Headlines News :
Home » , » Masyarakat Sipil Pemberantas Korupsi

Masyarakat Sipil Pemberantas Korupsi

Written By MAHA KARYA on Monday, March 7, 2011 | 3/07/2011

OPINI :: Askhalani

Akan sangat sulit untuk mengecilkan masalah korupsi di Indonesia. Prilaku korupi tertanam secara mendalam di dalam lapisan masyarakat dan berbagai institusi. Korupsi menjadi endemik dalam birokrasi pemerintahan, badan usaha milik negara (BUMN) dan dalam hubungan antara pemerintahan dengan pengusaha/perusahaan.

Korupsi secara transparan dan berjumlah besar mungkin telah menurun drastis sejak keruntuhan orde baru, namun korupsi berskala lebih kecil semakin meningkat. Hal ini disebabkan oleh struktur serta modus dalam kasus korupsi yang dilakukan secara terstruktur dan terorganisir.

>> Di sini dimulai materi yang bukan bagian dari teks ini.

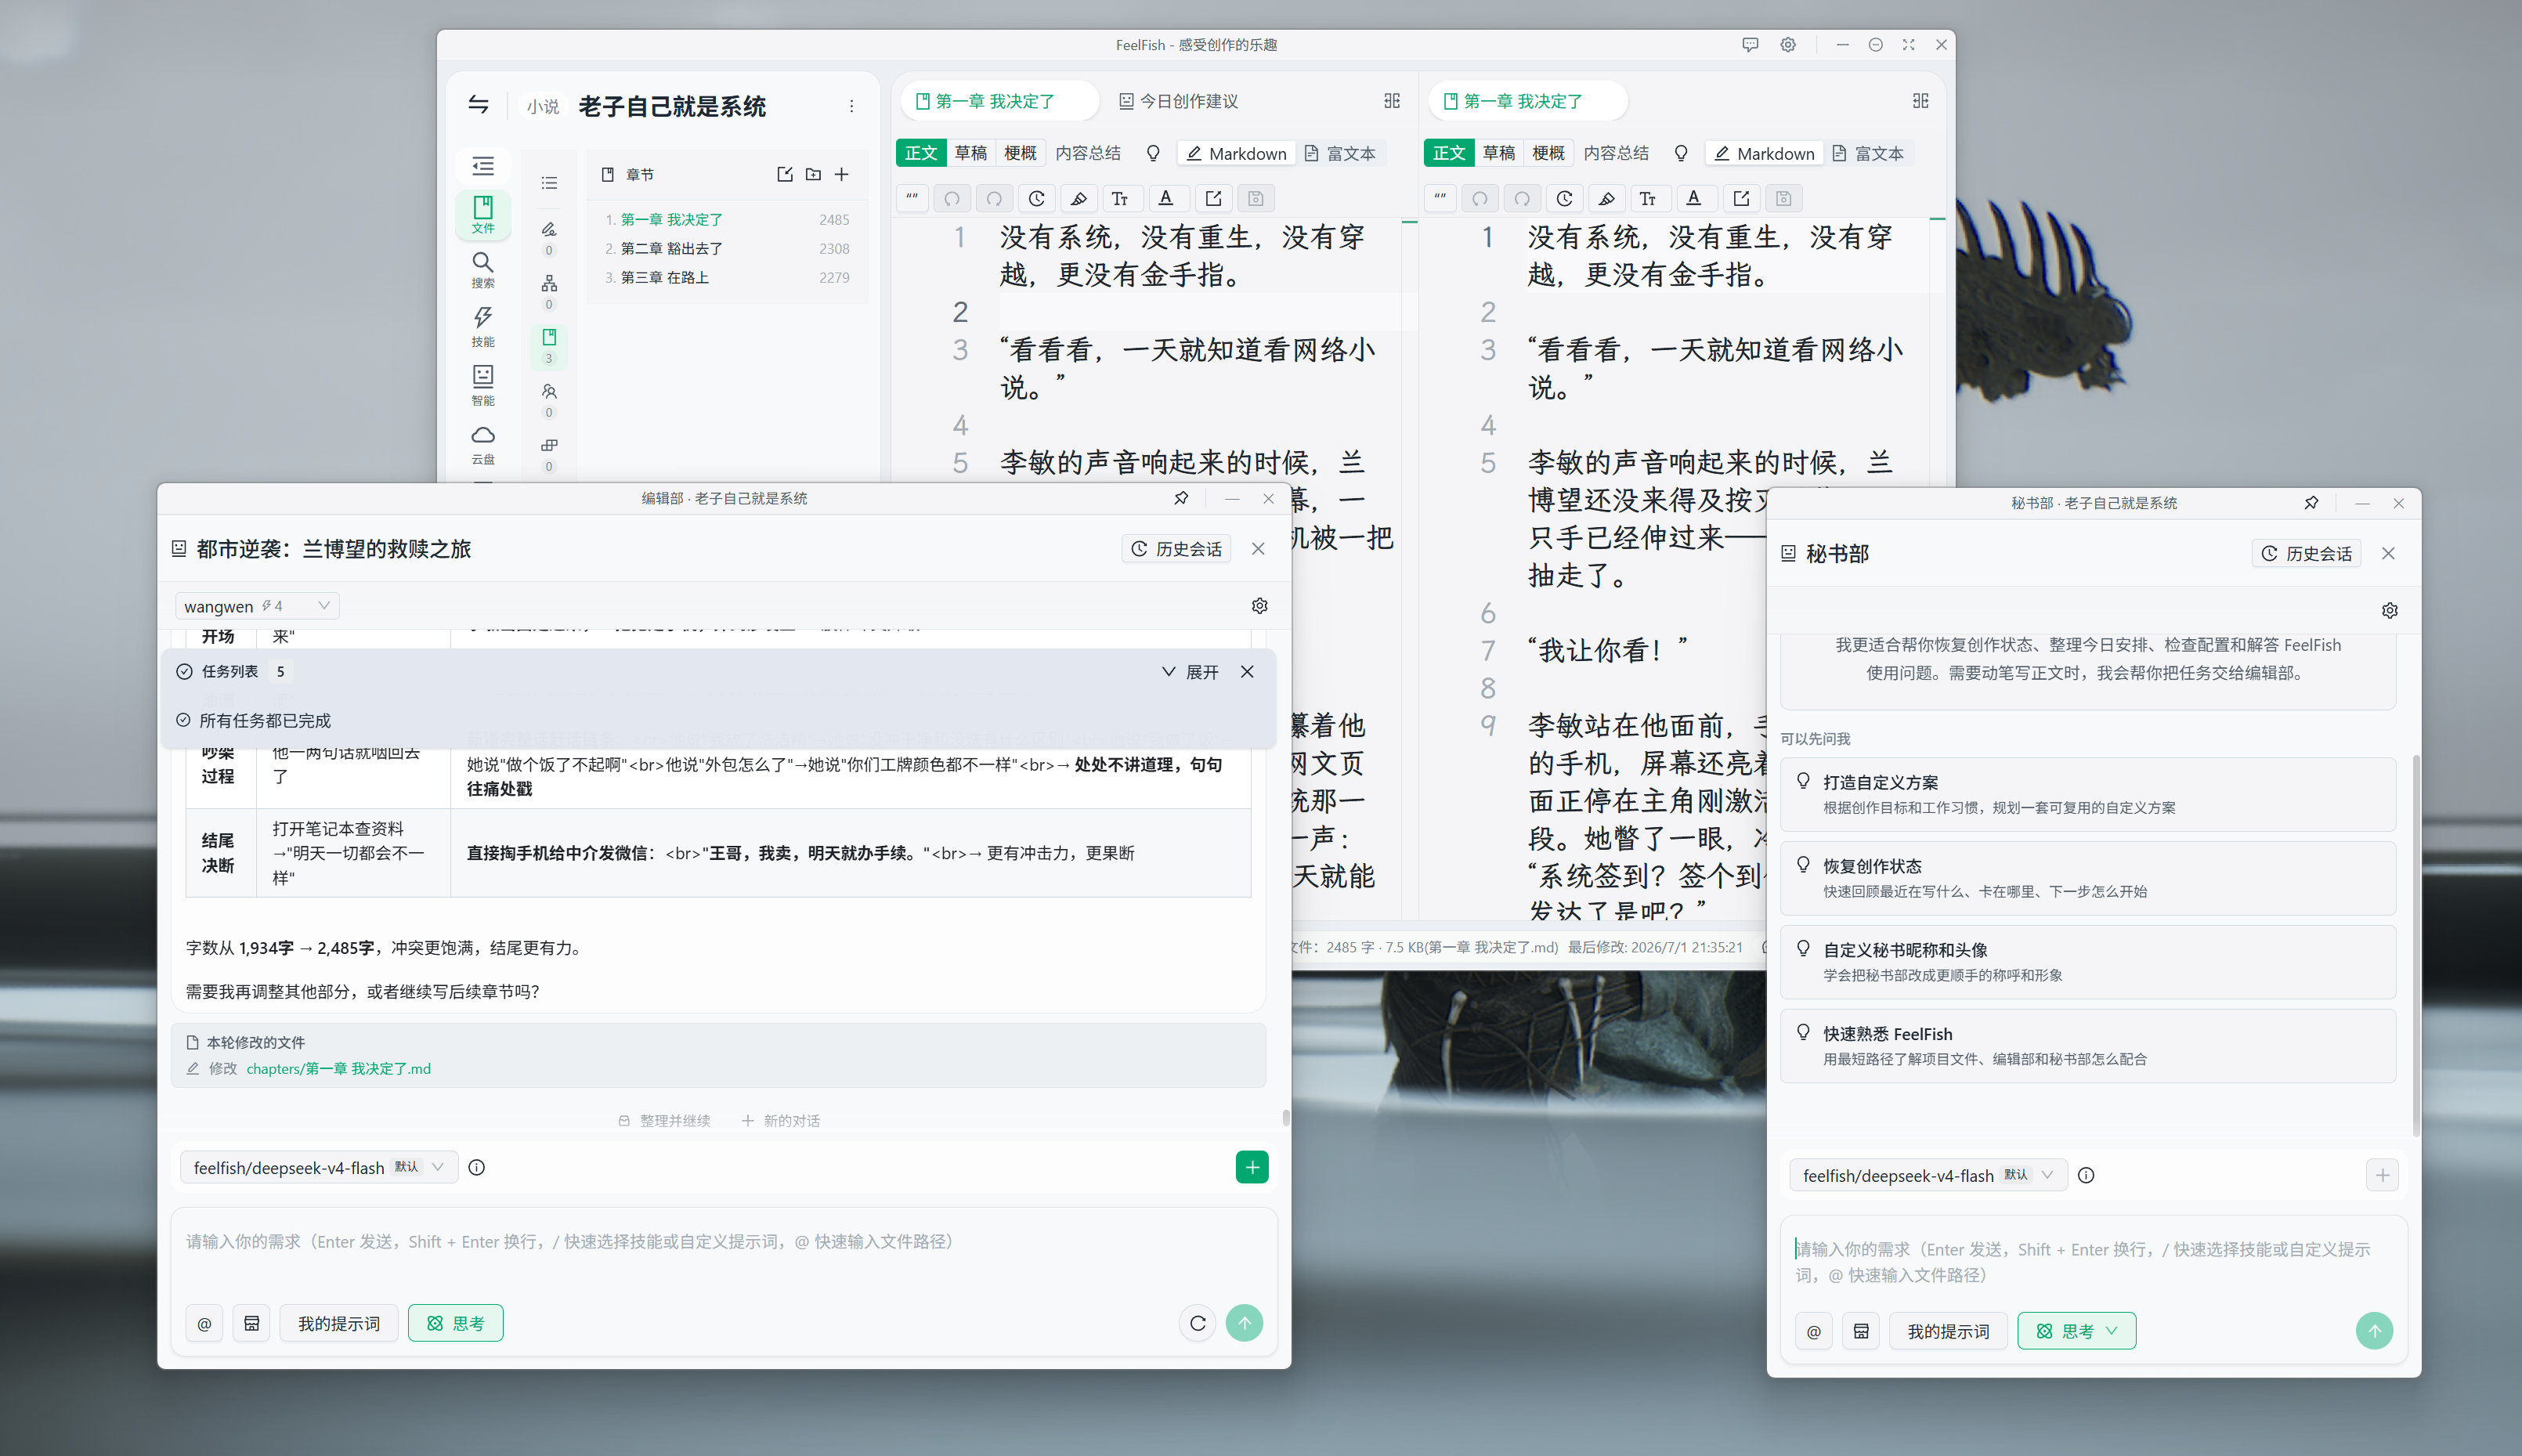The image size is (2522, 1456).
Task: Open settings gear in secretary panel
Action: tap(2389, 610)
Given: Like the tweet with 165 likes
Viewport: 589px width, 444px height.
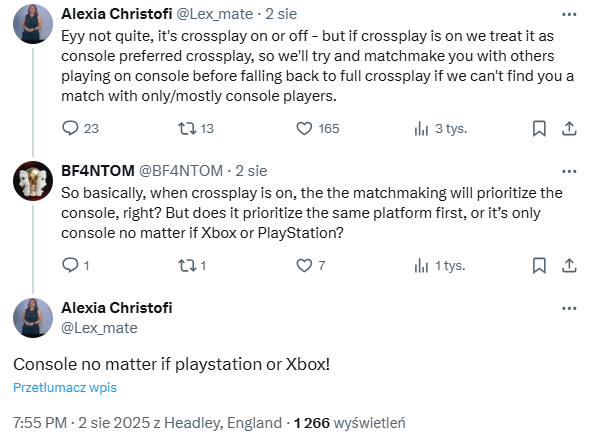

Meskipun korupsi skala kecil dipandang relatif tak berbahaya, tetapi menyumbang terjadinya korupsi besar yang menghancurkan struktur budaya dalam masyarakat, seperti pelegalan terhadap aksi pencaloan, penipuan, kolusi dan aspek tidak memperdulikan hukum.

Survey menunjukan, korupsi merupakan masalah besar dan paling utama di Indonesia. Dimana Indonesia merupakan negara ke 137 dari 158 negara dalam Indeks persepsi negara (country Perpection index-CPI) tahun 2005 yang dibuat oleh transparancy international.

Sementara indikator tata kelola pemerintahan (governance indicator) WBI (the world bank institute) terhadap korupsi menempatkan Indonesia pada urutan 25 terbawah pada rangking perbandingan antar negara. Akan tetapi, sebuah peningkatan telah terjadi antara tahun 2002 sampai tahun 2005. Dalam suatu penetapan estiminasi nilai, dimana +3 adalah terbaik dan -3 adalah terburuk, skor yang diperoleh Indonesia telah meningkat dari -1.19 menjadi -0.86.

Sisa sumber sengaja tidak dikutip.